In discussing monitoring for cleaning validation, it is important to carefully define what one means by “monitoring”. As used here, the term “monitoring” refers to the routine measurements taken on the cleaning process that serve as indicators of whether the process is in a state of control (or considered from the opposite point of view, serve as indicators that the process either is not or may not be in a state of control). The purpose of monitoring is not to have clear evidence that the surfaces are acceptably clean. To do that, one would have to sample the surfaces (much as one would do in a cleaning validation protocol). Monitoring as discussed here refers to monitoring of an already validated cleaning process.
Now, monitoring may include some of the same rinse and swab samples that are done during a validation protocol, but those are not necessary parts of a monitoring program. As stated in PIC/S document PI 006-1, one of the purposes of having cleaning validation is so that “analytical monitoring may be omitted or reduced to a minimum in the routine phase”. This is supported by the FDA’s Second Quarter 2001 Human Drug CGMP Notes, which states that “once cleaned by a validated procedure, a firm generally should not be expected to analytically examine equipment surfaces to demonstrate cleanliness” and that “usually, visual inspection of equipment surfaces, including hard to clean nooks and crannies, along with rinse water testing would suffice”.
In other words, if you want to perform swab sampling on a routine basis for an already validated cleaning process, you may. But, it is not necessary. The place for repeating any such swab sampling, however, is in revalidation (see the December 2003 Cleaning Memo).
What then should be monitored routinely? The answer is that you should monitor those parameters of the process which (1) are indicative of process control and (2) which can be readily accomplished without disrupting the cleaned system. The second item is added because it makes no sense for routine monitoring to use a monitoring technique (such as extensive equipment disassembly) which will require that the equipment be recleaned following the monitoring process.
For automated processes, monitoring should include items which are probably already measured as part of the process automation. These parameters include times (of the various steps), temperatures, flow rates, pressures, and concentration of cleaning agent. It may also include measurement of TOC, conductivity, and/or bioburden of the final rinse water. It includes visual examination of the cleaned equipment. Alarms tied to various steps or parameters are also part of the monitoring process.
For manual cleaning, there are fewer options for routine monitoring. Parameters that may be monitored include times, temperatures, and concentration of the cleaning agent. Visual examination during manual cleaning is also important. If (and this is a big “if” in manual cleaning) a parameter of the final rinse water can be appropriately and conveniently measured, this should also be considered.
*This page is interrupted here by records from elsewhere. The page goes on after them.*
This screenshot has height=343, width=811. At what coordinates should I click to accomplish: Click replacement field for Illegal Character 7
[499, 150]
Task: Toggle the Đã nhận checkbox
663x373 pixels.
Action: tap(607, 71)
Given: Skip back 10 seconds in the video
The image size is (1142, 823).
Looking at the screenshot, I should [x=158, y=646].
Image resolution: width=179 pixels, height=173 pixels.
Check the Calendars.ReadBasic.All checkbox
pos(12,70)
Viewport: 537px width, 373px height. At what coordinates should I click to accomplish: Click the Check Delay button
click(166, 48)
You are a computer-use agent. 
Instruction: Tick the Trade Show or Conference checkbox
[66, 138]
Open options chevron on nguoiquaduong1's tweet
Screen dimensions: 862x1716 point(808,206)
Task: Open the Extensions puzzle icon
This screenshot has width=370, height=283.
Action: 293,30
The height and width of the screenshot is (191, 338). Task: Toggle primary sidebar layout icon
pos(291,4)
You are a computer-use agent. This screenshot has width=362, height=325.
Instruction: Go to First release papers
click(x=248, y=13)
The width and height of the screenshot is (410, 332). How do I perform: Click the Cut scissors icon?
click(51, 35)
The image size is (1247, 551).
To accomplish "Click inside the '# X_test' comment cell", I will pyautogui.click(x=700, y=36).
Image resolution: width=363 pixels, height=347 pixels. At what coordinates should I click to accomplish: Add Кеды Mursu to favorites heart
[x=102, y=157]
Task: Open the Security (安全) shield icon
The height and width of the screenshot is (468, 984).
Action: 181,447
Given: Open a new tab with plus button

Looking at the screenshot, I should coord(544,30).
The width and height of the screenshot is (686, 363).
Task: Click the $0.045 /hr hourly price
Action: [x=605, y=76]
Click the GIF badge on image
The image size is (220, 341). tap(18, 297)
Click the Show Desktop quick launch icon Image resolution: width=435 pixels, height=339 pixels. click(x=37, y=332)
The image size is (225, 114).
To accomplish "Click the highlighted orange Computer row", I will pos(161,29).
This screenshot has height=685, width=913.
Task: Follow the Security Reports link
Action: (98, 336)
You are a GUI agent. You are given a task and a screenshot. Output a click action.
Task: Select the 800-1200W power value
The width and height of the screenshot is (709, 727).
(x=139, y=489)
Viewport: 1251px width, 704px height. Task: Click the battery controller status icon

How should action and alert levels be established for the monitoring techniques? In some cases, they are determined by the process design parameters themselves. Certainly if a spray device has a specified pressure range, the change in pressure outside that range should be a cause for action. In the case of visual examination, the presence of any visual residue, whether it be from a “failure” in the cleaning process or from a failure in a preventive maintenance process (e.g., rouge), should be a cause for action. In the case of rinse water conductivity, TOC or bioburden, action/alert levels can be set on the process capability (based on trends). Any value for an alert level should be below any response that would constitute a failure in a validation protocol, and any value for an action level should be no higher than any response that would constitute a failure in a validation protocol. This can be initially set based on data obtained during any prevalidation runs. However, as routine monitoring data is accumulated, action/alert levels should be reevaluated.
Is monitoring the only thing that gives one assurance of control for an already validated cleaning process? NO! It is only part of a package which includes appropriate preventive maintenance, good change control procedures, and adequate training. However, it is an important part of this continuing assurance of control, and can certainly provide early evidence of a process that may be going out of control. For those reasons, it is important to carefully select monitoring parameters which are indicative of a “state of control”.